それが誰のことなのか、ルイはすぐにわかった。ナオトの顔が、喉の奥に引っかかった。
──もしかすると、アキトのことかもしれない。
けれど、どちらの名前も出せなかった。出した瞬間、何かが崩れてしまう気がした。
「私ね、たぶんずっと、ルイの“音”が好きだったの」
「音?」
「ルイが料理してるときの音。包丁のリズムとか、鍋の音とか。静かだけど、何か伝えようとしてる感じがして……」
──まるで、歌みたいだった。
そう言ったシオンの言葉は、まるで自分の心に残った痕跡をなぞるようだった。
「……それだけで、好きになるには十分だった」
ルイは何も返せなかった。
手のひらを見つめる。いくつもの火傷と、小さな傷跡。どれも、シオンの言う“音”の一部だった。
「……ごめん。俺は、まだ誰かを愛せるほど綺麗じゃない」
そう言った声は、小さく震えていた。
◆ ◆ ◆
シオンはしばらく無言で、カウンターのグラスに水を注いでいた。
氷の音だけが静かに響く。
それは、返事の代わりだった。
「……ねえ、ルイ」
ようやく口を開いたその声は、どこまでも穏やかだった。泣いていない。怒ってもいない。けれど、ひどく遠かった。
「これからも、歌っていい?」
「……ああ」
「ここで、みんなの前で歌っていい?」
「もちろん」
「あなたの料理と一緒に、音を届けていい?」
ルイは迷わず、うなずいた。
「……それが、俺にとっても救いだから」
その言葉に、シオンのまぶたがかすかに揺れた。
きっと彼女はそれを「応え」として受け取ったのだろう。恋の答えではなく、生きるための答えとして。
「……ありがとう」
それだけ言って、シオンは一歩だけ下がった。
「好き、って言ってよかった」
「……俺には、もったいない言葉だったよ」
「もったいなくなんかないよ」
振り返らずに、彼女は店の奥へ歩いていった。
少し足早に。まるで、音が涙に変わる前に逃げるように。
残されたルイは、ゆっくりと厨房の壁にもたれかかった。
彼女の声が、まだ耳の奥で鳴っていた。
けれどその響きが心のどこかを刺すのではなく、そっと撫でていた。
「……ありがとう、シオン」
自分はまだ、誰かを愛せるような人間じゃない。
でも、誰かに愛された事実は、消えない。
それが、今のルイの足元を支える唯一の“現実”だった。
そのとき、背後で厨房の扉が開く音がした。
「……終わったか」
無骨な声。
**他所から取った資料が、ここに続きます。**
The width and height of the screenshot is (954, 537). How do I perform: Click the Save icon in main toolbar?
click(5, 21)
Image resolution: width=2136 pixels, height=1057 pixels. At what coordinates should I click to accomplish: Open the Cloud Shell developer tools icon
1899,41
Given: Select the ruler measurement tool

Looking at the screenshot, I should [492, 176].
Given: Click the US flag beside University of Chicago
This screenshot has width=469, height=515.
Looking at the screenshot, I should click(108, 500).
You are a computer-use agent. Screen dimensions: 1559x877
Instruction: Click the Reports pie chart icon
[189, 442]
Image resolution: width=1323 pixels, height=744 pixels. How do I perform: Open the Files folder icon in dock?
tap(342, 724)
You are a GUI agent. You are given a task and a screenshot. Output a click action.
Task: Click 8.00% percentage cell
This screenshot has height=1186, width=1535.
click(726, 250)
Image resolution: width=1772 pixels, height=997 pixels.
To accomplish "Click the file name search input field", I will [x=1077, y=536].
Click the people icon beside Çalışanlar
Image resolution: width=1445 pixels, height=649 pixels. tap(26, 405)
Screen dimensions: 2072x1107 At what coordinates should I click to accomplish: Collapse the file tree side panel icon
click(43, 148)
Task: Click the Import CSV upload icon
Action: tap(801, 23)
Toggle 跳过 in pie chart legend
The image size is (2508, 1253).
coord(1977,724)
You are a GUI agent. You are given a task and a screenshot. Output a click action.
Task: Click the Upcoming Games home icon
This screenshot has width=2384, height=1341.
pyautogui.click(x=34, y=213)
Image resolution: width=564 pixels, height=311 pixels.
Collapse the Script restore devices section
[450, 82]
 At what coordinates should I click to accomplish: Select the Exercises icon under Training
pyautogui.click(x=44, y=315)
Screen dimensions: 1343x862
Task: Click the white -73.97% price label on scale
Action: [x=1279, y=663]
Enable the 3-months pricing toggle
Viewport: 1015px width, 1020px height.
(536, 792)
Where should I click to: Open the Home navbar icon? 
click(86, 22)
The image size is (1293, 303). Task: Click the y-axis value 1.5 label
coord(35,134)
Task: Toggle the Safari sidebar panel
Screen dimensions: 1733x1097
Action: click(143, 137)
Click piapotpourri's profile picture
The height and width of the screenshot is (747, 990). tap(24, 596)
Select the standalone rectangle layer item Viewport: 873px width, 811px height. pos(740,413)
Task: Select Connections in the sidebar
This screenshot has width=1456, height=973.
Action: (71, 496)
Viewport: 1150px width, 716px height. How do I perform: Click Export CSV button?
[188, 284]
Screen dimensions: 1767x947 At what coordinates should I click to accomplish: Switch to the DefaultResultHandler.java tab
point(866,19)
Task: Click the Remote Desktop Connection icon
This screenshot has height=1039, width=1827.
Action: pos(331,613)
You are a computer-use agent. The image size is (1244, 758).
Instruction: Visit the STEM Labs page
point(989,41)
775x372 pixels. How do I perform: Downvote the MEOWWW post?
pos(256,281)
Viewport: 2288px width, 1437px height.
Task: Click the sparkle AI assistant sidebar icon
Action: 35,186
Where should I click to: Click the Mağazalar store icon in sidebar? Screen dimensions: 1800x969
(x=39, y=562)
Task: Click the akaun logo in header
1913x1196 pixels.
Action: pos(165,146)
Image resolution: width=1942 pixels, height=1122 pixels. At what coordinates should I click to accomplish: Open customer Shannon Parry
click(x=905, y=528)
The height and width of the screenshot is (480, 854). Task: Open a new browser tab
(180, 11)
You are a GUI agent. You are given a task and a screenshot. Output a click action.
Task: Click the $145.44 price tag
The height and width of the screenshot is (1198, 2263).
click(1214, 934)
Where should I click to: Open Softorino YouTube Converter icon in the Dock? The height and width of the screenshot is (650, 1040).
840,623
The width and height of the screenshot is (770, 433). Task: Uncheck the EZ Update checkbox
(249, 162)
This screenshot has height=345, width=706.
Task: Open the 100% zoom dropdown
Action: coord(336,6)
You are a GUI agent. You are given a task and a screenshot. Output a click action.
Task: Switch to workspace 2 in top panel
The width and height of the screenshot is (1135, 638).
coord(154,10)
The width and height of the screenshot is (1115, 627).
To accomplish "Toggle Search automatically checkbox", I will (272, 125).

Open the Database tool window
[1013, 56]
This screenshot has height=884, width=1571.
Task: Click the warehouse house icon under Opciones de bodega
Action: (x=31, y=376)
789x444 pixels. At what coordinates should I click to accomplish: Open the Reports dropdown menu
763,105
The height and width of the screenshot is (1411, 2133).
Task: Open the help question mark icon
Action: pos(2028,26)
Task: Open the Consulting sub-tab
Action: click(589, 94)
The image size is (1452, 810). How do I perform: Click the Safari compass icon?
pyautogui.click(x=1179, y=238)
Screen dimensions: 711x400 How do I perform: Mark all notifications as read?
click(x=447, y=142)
マサキだった。
「うん。……終わった」
マサキは言葉を選ぶように、少しだけ間を置いてから言った。
「じゃあ、始めようぜ」
「……何を?」
「今日の仕込みだよ」
それは、まるで“人生”みたいな言葉だった。
ルイは小さく笑った。
涙は流れていない。でも、胸の奥の何かが静かにほどけた気がした。